▸ **Exercise directions**
Reproduce every row below verbatim, line for line.

------ Data records

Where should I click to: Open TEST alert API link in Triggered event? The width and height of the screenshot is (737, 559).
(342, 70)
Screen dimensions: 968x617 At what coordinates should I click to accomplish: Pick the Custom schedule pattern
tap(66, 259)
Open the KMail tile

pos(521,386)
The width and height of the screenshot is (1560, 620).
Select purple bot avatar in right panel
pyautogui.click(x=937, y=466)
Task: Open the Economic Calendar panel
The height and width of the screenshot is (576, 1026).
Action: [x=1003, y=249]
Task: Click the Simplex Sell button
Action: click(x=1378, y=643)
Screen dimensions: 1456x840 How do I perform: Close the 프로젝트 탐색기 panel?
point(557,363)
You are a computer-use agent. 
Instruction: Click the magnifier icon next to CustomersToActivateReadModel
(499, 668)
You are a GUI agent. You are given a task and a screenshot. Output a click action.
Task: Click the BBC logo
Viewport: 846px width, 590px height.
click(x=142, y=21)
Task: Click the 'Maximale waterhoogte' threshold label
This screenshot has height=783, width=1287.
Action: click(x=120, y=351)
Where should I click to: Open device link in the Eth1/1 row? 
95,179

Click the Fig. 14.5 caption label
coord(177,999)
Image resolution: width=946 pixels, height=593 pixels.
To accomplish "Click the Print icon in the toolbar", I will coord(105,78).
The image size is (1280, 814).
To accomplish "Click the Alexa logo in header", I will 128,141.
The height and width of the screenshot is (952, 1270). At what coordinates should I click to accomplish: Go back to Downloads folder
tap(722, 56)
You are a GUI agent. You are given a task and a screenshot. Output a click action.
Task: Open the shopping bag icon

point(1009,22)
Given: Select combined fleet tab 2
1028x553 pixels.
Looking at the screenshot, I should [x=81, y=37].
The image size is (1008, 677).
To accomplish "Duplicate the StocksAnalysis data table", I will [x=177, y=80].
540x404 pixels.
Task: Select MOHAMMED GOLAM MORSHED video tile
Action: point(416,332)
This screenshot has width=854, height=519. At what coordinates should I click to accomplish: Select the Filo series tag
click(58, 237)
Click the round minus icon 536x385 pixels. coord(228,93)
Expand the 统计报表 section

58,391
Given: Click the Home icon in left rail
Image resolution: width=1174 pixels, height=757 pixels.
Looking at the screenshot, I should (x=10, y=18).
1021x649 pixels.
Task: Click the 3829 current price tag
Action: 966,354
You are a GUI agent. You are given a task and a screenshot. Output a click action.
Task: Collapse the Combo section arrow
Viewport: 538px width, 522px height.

------------

▸ **Answer for the task**
Where should I click to: Open TEST alert API link in Triggered event? The width and height of the screenshot is (737, 559).
(342, 70)
Screen dimensions: 968x617 At what coordinates should I click to accomplish: Pick the Custom schedule pattern
tap(66, 259)
Open the KMail tile

pos(521,386)
The width and height of the screenshot is (1560, 620).
Select purple bot avatar in right panel
pyautogui.click(x=937, y=466)
Task: Open the Economic Calendar panel
The height and width of the screenshot is (576, 1026).
Action: [x=1003, y=249]
Task: Click the Simplex Sell button
Action: click(x=1378, y=643)
Screen dimensions: 1456x840 How do I perform: Close the 프로젝트 탐색기 panel?
point(557,363)
You are a computer-use agent. 
Instruction: Click the magnifier icon next to CustomersToActivateReadModel
(499, 668)
You are a GUI agent. You are given a task and a screenshot. Output a click action.
Task: Click the BBC logo
Viewport: 846px width, 590px height.
click(x=142, y=21)
Task: Click the 'Maximale waterhoogte' threshold label
This screenshot has height=783, width=1287.
Action: click(x=120, y=351)
Where should I click to: Open device link in the Eth1/1 row? 
95,179

Click the Fig. 14.5 caption label
coord(177,999)
Image resolution: width=946 pixels, height=593 pixels.
To accomplish "Click the Print icon in the toolbar", I will coord(105,78).
The image size is (1280, 814).
To accomplish "Click the Alexa logo in header", I will 128,141.
The height and width of the screenshot is (952, 1270). At what coordinates should I click to accomplish: Go back to Downloads folder
tap(722, 56)
You are a GUI agent. You are given a task and a screenshot. Output a click action.
Task: Open the shopping bag icon

point(1009,22)
Given: Select combined fleet tab 2
1028x553 pixels.
Looking at the screenshot, I should [x=81, y=37].
The image size is (1008, 677).
To accomplish "Duplicate the StocksAnalysis data table", I will [x=177, y=80].
540x404 pixels.
Task: Select MOHAMMED GOLAM MORSHED video tile
Action: point(416,332)
This screenshot has width=854, height=519. At what coordinates should I click to accomplish: Select the Filo series tag
click(58, 237)
Click the round minus icon 536x385 pixels. coord(228,93)
Expand the 统计报表 section

58,391
Given: Click the Home icon in left rail
Image resolution: width=1174 pixels, height=757 pixels.
Looking at the screenshot, I should (x=10, y=18).
1021x649 pixels.
Task: Click the 3829 current price tag
Action: 966,354
You are a GUI agent. You are given a task and a screenshot. Output a click action.
Task: Collapse the Combo section arrow
Viewport: 538px width, 522px height.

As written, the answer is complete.